Posted in: School of Communication and Media News

Professor Stuart MacLelland

After an extensive career in the television industry spanning decades, Stuart MacLelland is joining the Red Hawk community as SCM’s new professor of television and digital media. This year, he’ll be teaching two courses: TVDM 357 Advanced Television Production, where students focus on producing quality content at the pre-professional level, and TVDM 255 Special Topics in Television and Digital Media, which is intended for freshman and sophomore students as a first foray into television and media production.

MacLelland began his teaching career as an adjunct professor at Brooklyn College – his Master’s alma mater – in 1989, and ultimately took on full-time status by the fall of 1992. He taught mostly graduate classes within the Master of Fine Arts programs, but went on to serve in a number of capacities, like as the Graduate Deputy Chair, recruiting for the MFA programs, the Television and Radio Department Chair, and as the Associate Provost for Academic Programs.

These roles, along with continuing freelance work in the television industry, forced MacLelland to get his priorities in order. “For the longest time, I was trying to find a balance between teaching and having a professional career,” he says. “But it got to the point where I had done a lot of television production, and I just wanted to put my efforts into teaching and inspiring young people to deliver their best creative work.”

MacLelland has fond memories of his own days as a student; he attended Kutztown University in Pennsylvania for his undergraduate education, majoring in Theatre Directing.

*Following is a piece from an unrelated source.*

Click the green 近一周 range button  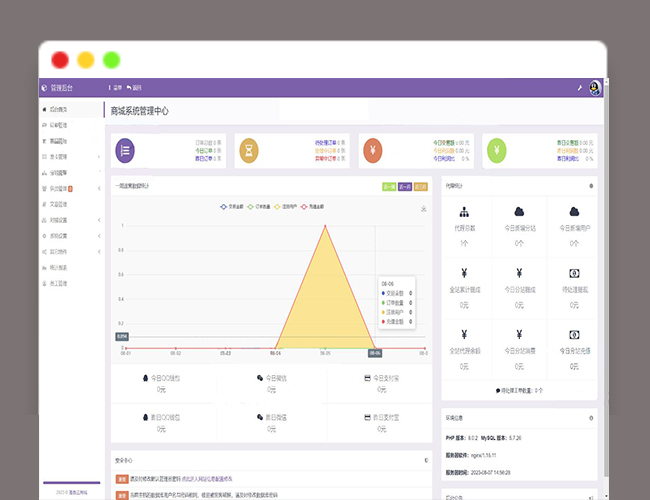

For one of his electives, MacLelland took a television production class, and it was from there that a new career blossomed.

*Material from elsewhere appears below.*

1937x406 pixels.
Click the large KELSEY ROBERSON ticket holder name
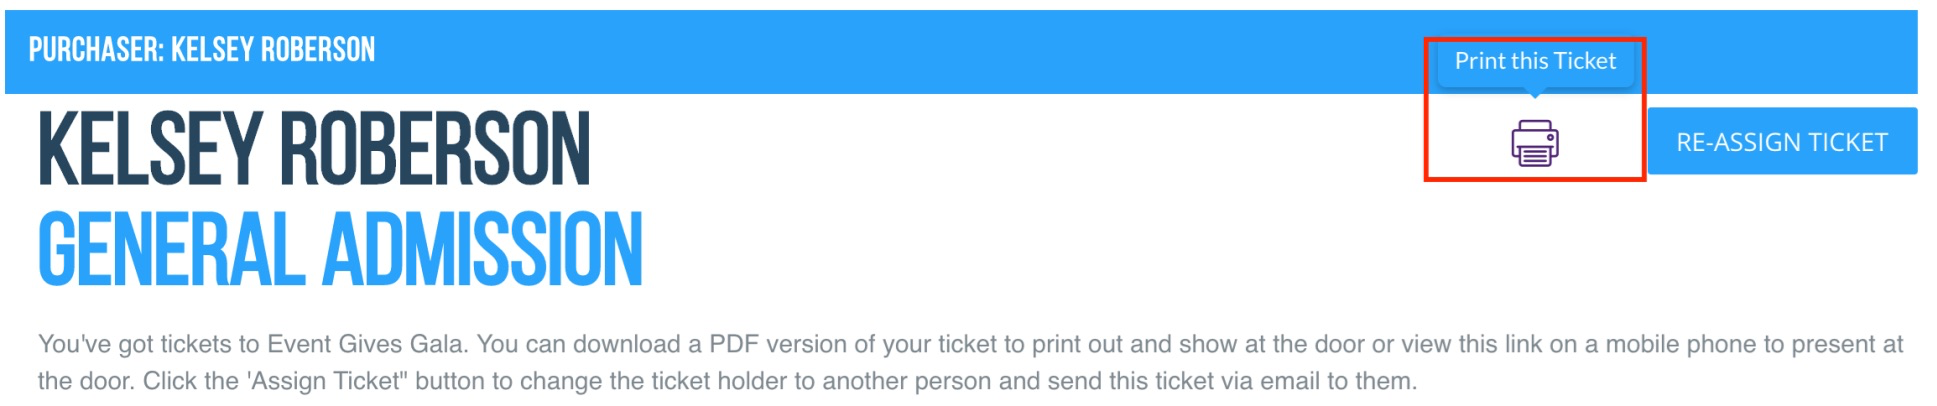314,149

His first entry-level job in the business was at the Maryland Center for Public Broadcasting, known today as Maryland Public Television, as a production assistant, but after advice from one of its directors, and MacLelland’s own desire to forge more industry connections, he took to the city and started a graduate program at Brooklyn College in NYC.

These experiences propelled MacLelland into the world of TV. His credits include a plethora of freelance writing, directing, production jobs, as well as working on 255 episodes of a PBS talk show called WORLD:COMM, which featured a panel of experts conversing about the new media of the week.

Now, as a professor at Montclair State University, MacLelland tries to bring what he learned in the broadcast media back into the classroom as lessons for his students, relying on three major principles: theory, practice, and intuition. “I’m really here to teach as much as I’m here to provoke, and to inspire,” he says. “I just want students to be able to take chances, to become bigger risk-takers.”

And MacLelland hopes that philosophy will somehow translate into a revolving door of sorts, when his students go on to become working professionals. “As teachers, we never know where our work is going to end, because with a little bit of luck, we inspire someone to go out and do something, and that student is then taking a part of me, taking a part of what I taught them, and they’re going to teach somebody else.”

As media production, television, and film continue to expand as a dominant industry, and more and more prospective go-getters choose to follow on this path, MacLelland ends by imparting a little wisdom to the School of Communication and Media students. “This is a business that relies on creativity and inspiration.  If you can deliver something new and different and innovative, there’s room for you in this business. Production communities are all over the globe now, and if you’re smart, talented, dedicated, hardworking – there’s room.”